Qual é a importância deste acordo?
Durante a cerimônia, o ministro da Defesa, José Mucio Monteiro, destacou a relevância de expandir instituições como o IME para outras regiões, visando gerar mais oportunidades.
“Nós precisamos respeitar a nossa integração, mas nós precisamos também respeitar as nossas necessidades regionais”,
afirmou o ministro. Ele mencionou exemplos de expansão, como o novo campus do Instituto Tecnológico de Aeronáutica (ITA) em Fortaleza e o Campus Integrado de Manufatura e Tecnologia (Cimatec) em Salvador.
Quais são os objetivos do acordo?
O acordo visa fortalecer a cooperação entre o Censipam e o IME para promover pesquisa aplicada, formação de recursos humanos especializados e uso de tecnologias avançadas. O comandante do Exército, general Tomás Miguel Miné Ribeiro Paiva, ressaltou os desafios da região amazônica, que exigem soluções inovadoras baseadas em conhecimento científico e tecnologias avançadas. O Censipam é vinculado ao Ministério da Defesa e atua no monitoramento e na produção de informações estratégicas sobre a Amazônia.

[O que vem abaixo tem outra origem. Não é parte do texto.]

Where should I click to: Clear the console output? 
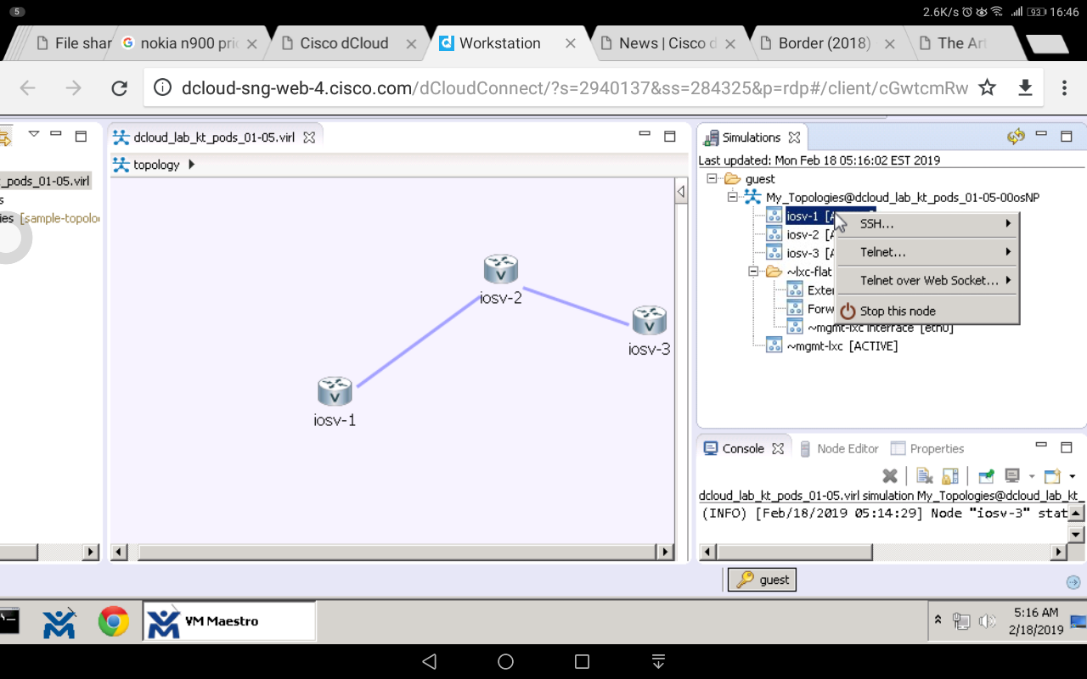[922, 475]
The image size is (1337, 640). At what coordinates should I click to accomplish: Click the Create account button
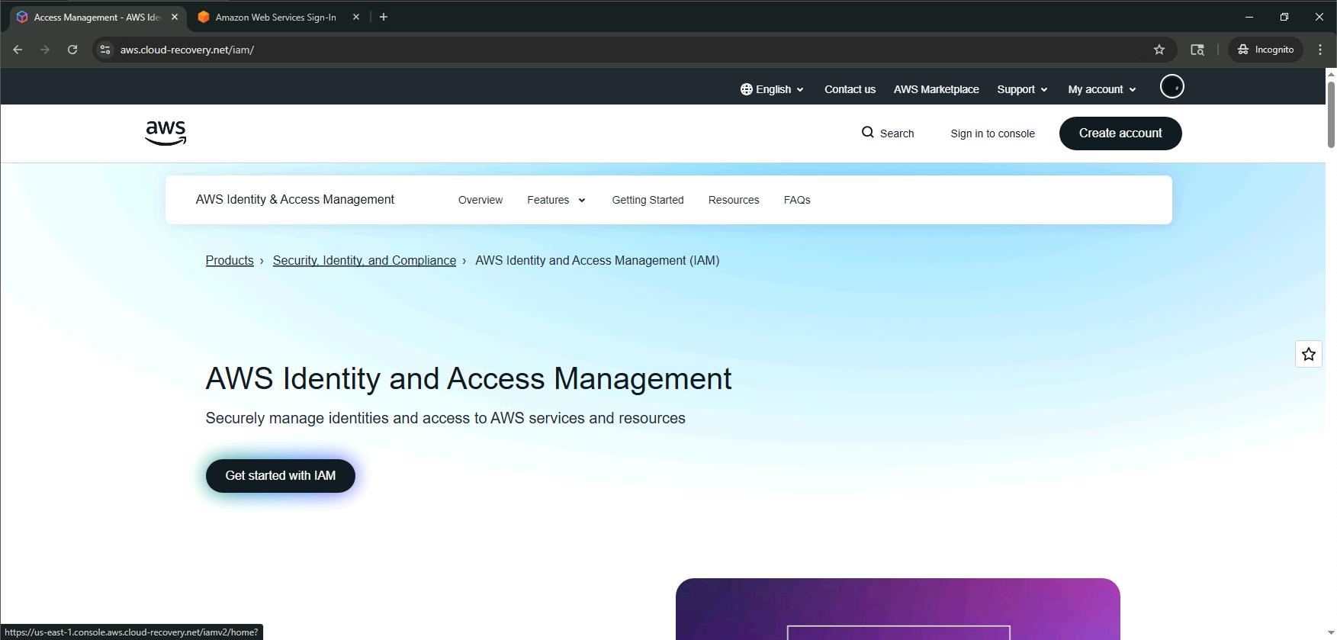point(1120,133)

Quais são os resultados esperados?
Espera-se que a cooperação resulte em integração operacional entre o Censipam e o IME, compartilhamento de informações e infraestrutura, e apoio técnico-científico em projetos de interesse comum. Além disso, busca-se identificar soluções tecnológicas para defesa, monitoramento ambiental e inovação tecnológica na Amazônia. O acordo também prevê a criação de um ambiente de experimentação e validação tecnológica.
O evento contou com a presença de diversas autoridades, incluindo o ministro do Gabinete de Segurança Institucional, Marcos Amaro, e o senador Eduardo Braga (MDB-AM).